Humor, Science, Technology

I Know a Hawk From a Handsaw. And a Cat From Some Guacamole

One shortcoming of current machine-learning programs is that they fail in surprising and decidedly non-human ways. A team of Massachusetts Institute of Technology students recently demonstrated, for instance, how one of Google’s advanced image classifiers could be easily duped into mistaking an obvious image of a turtle for a rifle, and a cat for some guacamole.” — Jerry Kaplan, The Wall Street Journal, June 2, 2018

We have, in recent years, been bombarded with stories about AI (Artificial Intelligence, for those of you who live in farm country and think it means something else), and about how our meager human brains will soon not be able to keep up with those super-smart machines. Self-driving cars. Computers that accurately diagnose, and even treat, medical conditions. Robots that perform surgery, manage eldercare, and take care of our sexual needs. Autonomous military drones. Siri. Predictive applications to “enhance” our Internet experience (Amazon, Pandora, etc.). Chatbots. Legal assistants. And, of course, the omnipresent Google.

So I was strangely reassured by the above passage, which I came across some time ago in the Wall Street Journal in an article focusing on efforts being undertaken to make self-driving cars fail in predictable ways (so that, for example, they do not mistake light reflected back from their camera lenses for truck headlights rushing towards them from the other direction, and run off the road as a result. Or so they don’t perform like the self-driving Uber test vehicle in Tempe, AZ, which killed a pedestrian walking her bike across the road because its algorithms, which did recognize her presence, mistook her for “ghosting” in the poorly-lit night.)

Elon Musk, the CEO of Tesla, isn’t happy about the bad rap self-driving cars are getting, believing that the press is out to get Tesla, and that the “holier-than-thou hypocrisy of the big media companies [lays] claim to the truth but [publishes] only enough to sugarcoat the lie.” In his view, this is “why the republic no longer respects them.” Because they are out to get Tesla.

In his view, maybe. I’m thinking that his essentially accurate, but self-interested, view of press shortcomings, and why the public disrespects big media, might be suffering from tunnel vision. Which, as I understand it is another thing self-driving cars aren’t so good at.

Research shows we’d be much more accepting of self-driving cars if they failed in the same sorts of ways as cars driven by humans do — misjudging a curve and approaching at too high a speed, failing to notice the car in the “blind spot,” going the wrong way up a one-way street, distracted driving while texting or on the phone–rather than in the spectacularly unpredictable ways they sometimes do. Even if there are ultimately far fewer accidents, the sheer unpredictability of today’s AI “fails,” makes us queasy.

No doubt many of these concerns will be addressed with time, money, and more research, and as the Wall Street Journal article makes clear, the future probably belongs, at least in large part, to AI and its many applications.

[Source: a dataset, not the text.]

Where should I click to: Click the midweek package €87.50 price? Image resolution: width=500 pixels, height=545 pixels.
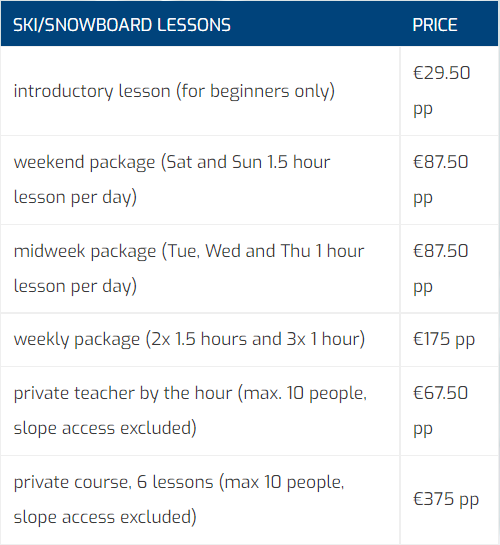[441, 269]
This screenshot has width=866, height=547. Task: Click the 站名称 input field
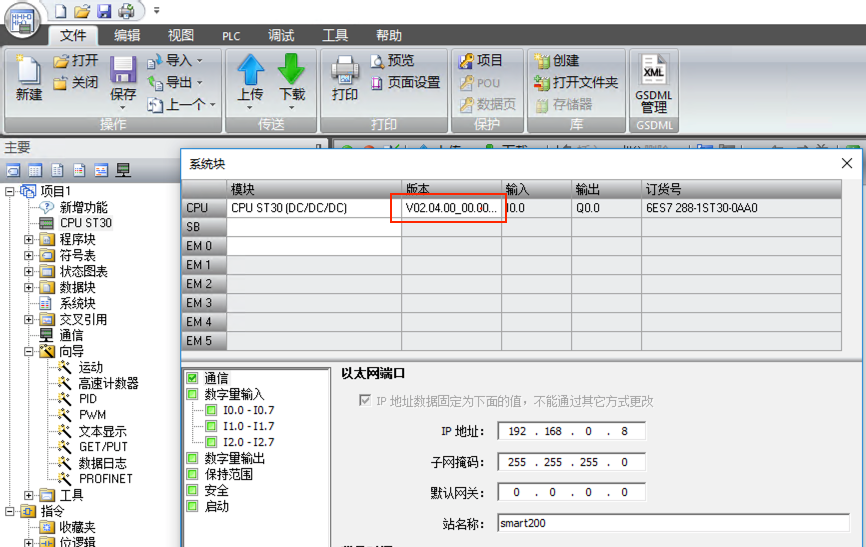(672, 522)
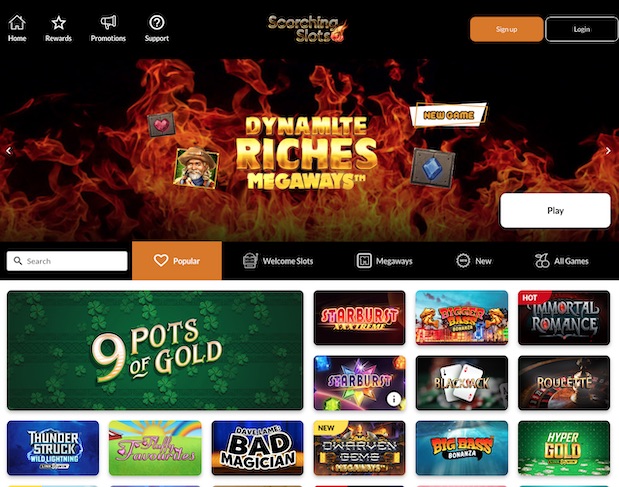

But, fellow humans, all is not yet lost, and with luck (our own unpredictability wild card, and one the machines haven’t sussed out yet), it never will be.** Gird your loins, get behind the wheel, put your foot on the gas pedal, and press onward!

Oh, and hand over the guacamole before you leave.

(I’ve always loved this ad, which seems largely representative of much of my life. And appropriate for this post. )

**I can’t help thinking that it’ll be a while before a self-driving car on a major highway gets pulled over by the cops, who discover that one of the reasons the robot in charge of it is driving so erratically is that he’s making a cup of tea, complete with kettle and milk, on the floor in front of the passenger seat.  Only in England.